Shorter electron mean free path, lower thermal expansion coefficient, and higher melting point compared to copper have made cobalt a promising alternative to copper in the post-Moore era. It has been extensively explored as a magnetic alloy material for downsized magnetic electronic components, storage devices, and specialized devices. Nevertheless, a lack of research on additives for cobalt plating solutions and unclear mechanism of the electroplating process, pose challenges in achieving cobalt plating layers with desired specifications. Electrodeposition with organic additives was employed to successfully producing cobalt plating layers. Electrochemical tests were performed to investigate the polarization effects of butanedione oxime (DMG), sodium 3-mercapto-2-propanesulfonate (SPS), and histidine (HIS) during cobalt electrodeposition to find out the inhibitory capacities of these additives. The adsorption behavior of the additives and interactions of the functional groups were analyzed by electron density and energy distribution of the additives based on quantum chemical calculations.
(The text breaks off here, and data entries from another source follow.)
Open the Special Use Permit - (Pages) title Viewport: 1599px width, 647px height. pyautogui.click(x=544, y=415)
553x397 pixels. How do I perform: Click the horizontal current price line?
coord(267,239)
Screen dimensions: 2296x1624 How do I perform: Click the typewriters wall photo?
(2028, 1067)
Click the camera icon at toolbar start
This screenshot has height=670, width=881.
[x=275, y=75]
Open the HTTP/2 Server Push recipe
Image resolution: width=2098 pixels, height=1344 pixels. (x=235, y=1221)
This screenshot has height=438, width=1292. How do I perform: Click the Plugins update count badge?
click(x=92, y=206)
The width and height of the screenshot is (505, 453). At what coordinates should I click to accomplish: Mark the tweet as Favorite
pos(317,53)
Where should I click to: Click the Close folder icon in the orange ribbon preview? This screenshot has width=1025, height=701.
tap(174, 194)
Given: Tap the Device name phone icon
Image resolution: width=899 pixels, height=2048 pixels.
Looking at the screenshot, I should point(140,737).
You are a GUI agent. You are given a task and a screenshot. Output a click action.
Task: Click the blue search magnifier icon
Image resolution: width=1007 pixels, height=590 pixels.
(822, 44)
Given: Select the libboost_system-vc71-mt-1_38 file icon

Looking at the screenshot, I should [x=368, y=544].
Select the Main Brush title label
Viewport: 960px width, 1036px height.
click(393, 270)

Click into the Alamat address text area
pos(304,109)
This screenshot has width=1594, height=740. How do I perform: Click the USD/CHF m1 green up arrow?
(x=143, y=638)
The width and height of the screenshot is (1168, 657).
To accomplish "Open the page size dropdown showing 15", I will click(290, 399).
The findings suggested that during the electrodeposition of cobalt, adsorption sites for molecules varied from the imine group of DMG to sulfonic acid group of SPS, and to imidazole group of HIS. HIS-assisted electrodeposition generated cobalt layer with pronounced soft magnetic properties of the lowest coercivity of 27.3 Oe and highest saturation magnetization intensity of 0.958 emu/g.